Comercio pide límites para las ocupaciones en sector privado.

«HAY QUE endurecer el rumbo y ajustar conductas al Derecho, que está para aplicarse. Se le pasa por arriba a los derechos, no hay un respeto por los derechos del otro y se privilegian algunos intereses corporativos», dijo el abogado laboralista Nelson Larrañaga, durante el foro organizado ayer por la Cámara Nacional de Comercio y Servicios (Cncs), que reclamó al gobierno la regulación única de la ocupación de los lugares de trabajo.
Durante el encuentro, los juristas participantes coincidieron en que existe desigualdad en el tratamiento que el Ejecutivo da al tema en la actividad privada, respecto al sector público. Si bien se valoró que el decreto firmado la semana pasada por el presidente José Mujica «es un primer paso para poner límite a las ocupaciones» que se considera son ilegítimas, se criticó que al Ejecutivo «le cueste decir» que la medida no está dentro del derecho de huelga. «Tienen que animarse a hacer lo mismo en el sector privado. El gobierno tiene facultades legales para desocupar los lugares de trabajo y tiene que animarse a hacerlo. No es un tema de voluntarismo, es un tema de Derecho», manifestó Larrañaga.
Durante la exposición, se remarcó que el dictamen dado en febrero de 2010 por el Comité de Libertad Sindical de la Organización Internacional del Trabajo (OIT) se considera un avance que separó el ejercicio del derecho de huelga de la ocupación, y que pidió al gobierno que garantizara el respeto de la libertad de trabajo de los no huelguistas y de los empresarios a ingresar a sus instalaciones. Sin embargo, se hizo hincapié en que el gobierno «no interviene» y deja el tema en manos de la Justicia. «Quien está obligado a garantizar el libre ejercicio de los derechos, por un lado es la Justicia, pero también la Policía y se nos dice: ¡qué difícil que intervenga la Policía! Eso está en la ley 13.963», dijo Larrañaga.
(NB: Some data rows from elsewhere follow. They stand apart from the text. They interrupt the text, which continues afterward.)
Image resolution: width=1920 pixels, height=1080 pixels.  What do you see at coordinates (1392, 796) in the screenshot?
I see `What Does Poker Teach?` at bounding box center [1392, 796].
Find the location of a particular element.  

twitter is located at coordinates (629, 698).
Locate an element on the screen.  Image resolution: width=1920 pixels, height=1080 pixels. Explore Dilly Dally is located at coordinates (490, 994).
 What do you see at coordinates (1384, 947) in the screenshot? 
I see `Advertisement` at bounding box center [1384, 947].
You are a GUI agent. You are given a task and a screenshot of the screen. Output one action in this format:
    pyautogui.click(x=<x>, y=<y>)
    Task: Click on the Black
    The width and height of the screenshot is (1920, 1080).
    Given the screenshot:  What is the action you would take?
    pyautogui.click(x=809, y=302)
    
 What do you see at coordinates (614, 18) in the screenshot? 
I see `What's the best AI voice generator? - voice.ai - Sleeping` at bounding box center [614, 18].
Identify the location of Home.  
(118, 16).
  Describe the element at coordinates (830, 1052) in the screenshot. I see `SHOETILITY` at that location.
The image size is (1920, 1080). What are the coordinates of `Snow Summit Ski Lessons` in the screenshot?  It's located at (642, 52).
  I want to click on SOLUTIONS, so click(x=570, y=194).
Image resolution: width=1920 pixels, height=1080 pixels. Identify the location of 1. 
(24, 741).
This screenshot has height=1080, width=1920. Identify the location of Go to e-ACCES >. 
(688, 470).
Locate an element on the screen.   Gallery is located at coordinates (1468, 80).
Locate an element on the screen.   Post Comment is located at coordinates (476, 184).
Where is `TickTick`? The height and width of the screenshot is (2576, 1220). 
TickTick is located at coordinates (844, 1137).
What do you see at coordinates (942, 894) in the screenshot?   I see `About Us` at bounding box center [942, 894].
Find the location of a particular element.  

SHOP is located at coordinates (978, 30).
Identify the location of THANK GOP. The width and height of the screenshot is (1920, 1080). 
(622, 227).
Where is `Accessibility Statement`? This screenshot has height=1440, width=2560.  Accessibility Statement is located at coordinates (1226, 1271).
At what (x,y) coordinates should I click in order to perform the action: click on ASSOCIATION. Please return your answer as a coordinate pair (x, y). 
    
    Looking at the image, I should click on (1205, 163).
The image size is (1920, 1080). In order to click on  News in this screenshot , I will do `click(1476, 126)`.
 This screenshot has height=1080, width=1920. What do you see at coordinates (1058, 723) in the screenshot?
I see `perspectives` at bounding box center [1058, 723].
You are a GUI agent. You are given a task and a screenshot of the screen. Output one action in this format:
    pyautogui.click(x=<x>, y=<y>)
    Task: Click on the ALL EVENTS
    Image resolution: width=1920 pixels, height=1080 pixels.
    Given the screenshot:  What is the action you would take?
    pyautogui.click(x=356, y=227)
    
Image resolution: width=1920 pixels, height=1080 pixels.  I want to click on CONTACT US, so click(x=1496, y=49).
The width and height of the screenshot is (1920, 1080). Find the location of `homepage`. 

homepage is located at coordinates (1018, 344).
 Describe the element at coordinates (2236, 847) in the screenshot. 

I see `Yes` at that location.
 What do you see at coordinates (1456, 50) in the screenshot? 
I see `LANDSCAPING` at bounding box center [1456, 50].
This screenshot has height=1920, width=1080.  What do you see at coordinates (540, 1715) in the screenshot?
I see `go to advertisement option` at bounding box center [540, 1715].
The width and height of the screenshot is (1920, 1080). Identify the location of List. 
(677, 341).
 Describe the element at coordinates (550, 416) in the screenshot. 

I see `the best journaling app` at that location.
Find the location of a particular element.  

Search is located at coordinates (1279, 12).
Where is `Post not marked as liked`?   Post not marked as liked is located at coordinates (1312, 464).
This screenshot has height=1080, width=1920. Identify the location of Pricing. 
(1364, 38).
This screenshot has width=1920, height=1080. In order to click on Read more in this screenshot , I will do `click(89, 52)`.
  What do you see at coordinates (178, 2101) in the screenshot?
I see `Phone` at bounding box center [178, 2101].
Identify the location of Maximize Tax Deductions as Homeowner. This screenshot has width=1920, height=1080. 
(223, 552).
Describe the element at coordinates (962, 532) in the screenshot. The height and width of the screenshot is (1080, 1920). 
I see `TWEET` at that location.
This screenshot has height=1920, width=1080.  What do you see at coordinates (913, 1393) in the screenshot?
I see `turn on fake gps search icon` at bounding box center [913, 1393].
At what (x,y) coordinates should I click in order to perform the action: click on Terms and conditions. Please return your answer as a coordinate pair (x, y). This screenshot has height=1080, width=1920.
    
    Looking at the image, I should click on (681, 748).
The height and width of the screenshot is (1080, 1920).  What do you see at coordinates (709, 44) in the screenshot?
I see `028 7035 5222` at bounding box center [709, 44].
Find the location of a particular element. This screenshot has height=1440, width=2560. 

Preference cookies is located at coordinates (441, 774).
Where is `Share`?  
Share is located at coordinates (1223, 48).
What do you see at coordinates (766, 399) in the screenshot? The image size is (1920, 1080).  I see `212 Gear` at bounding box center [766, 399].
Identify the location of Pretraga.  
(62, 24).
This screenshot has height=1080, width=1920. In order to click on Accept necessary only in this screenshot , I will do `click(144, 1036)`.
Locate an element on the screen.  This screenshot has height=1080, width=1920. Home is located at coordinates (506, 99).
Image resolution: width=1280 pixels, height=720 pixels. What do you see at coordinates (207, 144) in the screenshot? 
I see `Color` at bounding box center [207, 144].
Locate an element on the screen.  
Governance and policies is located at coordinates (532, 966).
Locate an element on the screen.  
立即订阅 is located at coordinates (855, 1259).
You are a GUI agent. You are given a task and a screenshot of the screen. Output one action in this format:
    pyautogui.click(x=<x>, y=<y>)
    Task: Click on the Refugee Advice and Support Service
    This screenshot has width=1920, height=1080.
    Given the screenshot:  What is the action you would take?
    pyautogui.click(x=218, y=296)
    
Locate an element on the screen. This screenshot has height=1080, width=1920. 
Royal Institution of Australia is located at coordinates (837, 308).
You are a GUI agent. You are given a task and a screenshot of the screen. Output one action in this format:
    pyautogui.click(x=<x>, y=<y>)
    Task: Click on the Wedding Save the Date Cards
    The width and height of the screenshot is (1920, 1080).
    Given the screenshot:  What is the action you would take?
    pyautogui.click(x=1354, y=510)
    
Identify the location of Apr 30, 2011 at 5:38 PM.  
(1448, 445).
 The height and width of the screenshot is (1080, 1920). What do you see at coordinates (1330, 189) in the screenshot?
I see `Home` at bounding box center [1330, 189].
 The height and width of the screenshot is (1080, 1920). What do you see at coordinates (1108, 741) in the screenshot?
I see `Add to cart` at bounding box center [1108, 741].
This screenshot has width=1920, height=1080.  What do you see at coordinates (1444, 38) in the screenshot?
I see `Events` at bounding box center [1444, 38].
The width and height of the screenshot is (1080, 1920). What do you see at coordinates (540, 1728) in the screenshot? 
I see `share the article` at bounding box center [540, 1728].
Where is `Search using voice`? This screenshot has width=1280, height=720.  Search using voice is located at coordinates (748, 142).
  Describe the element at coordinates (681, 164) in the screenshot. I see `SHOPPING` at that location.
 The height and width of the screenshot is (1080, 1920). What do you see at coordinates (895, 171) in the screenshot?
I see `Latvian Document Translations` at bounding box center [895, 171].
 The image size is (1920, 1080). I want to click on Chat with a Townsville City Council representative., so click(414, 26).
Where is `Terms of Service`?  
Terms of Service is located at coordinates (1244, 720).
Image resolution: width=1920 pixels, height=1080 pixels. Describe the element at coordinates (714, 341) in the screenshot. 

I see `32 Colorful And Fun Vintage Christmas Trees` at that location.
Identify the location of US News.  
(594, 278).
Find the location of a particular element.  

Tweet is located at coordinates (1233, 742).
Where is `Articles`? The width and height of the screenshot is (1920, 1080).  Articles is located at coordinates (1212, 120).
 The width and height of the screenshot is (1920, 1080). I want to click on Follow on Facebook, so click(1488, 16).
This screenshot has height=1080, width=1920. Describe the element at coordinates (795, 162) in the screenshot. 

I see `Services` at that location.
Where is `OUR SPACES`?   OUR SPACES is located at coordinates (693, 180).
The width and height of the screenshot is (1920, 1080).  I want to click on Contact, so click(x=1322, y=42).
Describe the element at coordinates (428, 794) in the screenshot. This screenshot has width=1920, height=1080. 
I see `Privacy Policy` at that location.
En referencia al decreto 165/2006 vigente para el sector privado, se indicó que la desocupación con intervención de la Policía es «casi inexistente» porque sólo se prevé en caso que estén involucrados los servicios esenciales. Por su parte, el especialista en derecho administrativo Augusto Duran afirmó que es incorrecto que la resolución se restrinja al sector público. Consideró que es «irracional», «discriminatorio» y que «desconoce el principio de igualdad». Además, remarcó que la huelga es un «no hacer», mientras que la ocupación es una «acción positiva».
En tanto, el abogado laboral Eduardo Ameglio sostuvo que el decreto vigente para el sector privado «fomenta las ocupaciones» y las «resuelve mal» porque son los trabajadores no huelguistas los que tienen que recurrir al juez para que ordene la desocupación. En referencia a la disposición que rige para el sector público, dijo que su justificación es «cantinflesca». «¿Por qué frente a un mismo fenómeno se dan dos soluciones? Este decreto prohíbe la ocupación en el sector público y no hay negociación. En el otro dice que hay que seguir negociando. Son soluciones contrarias», dijo Ameglio.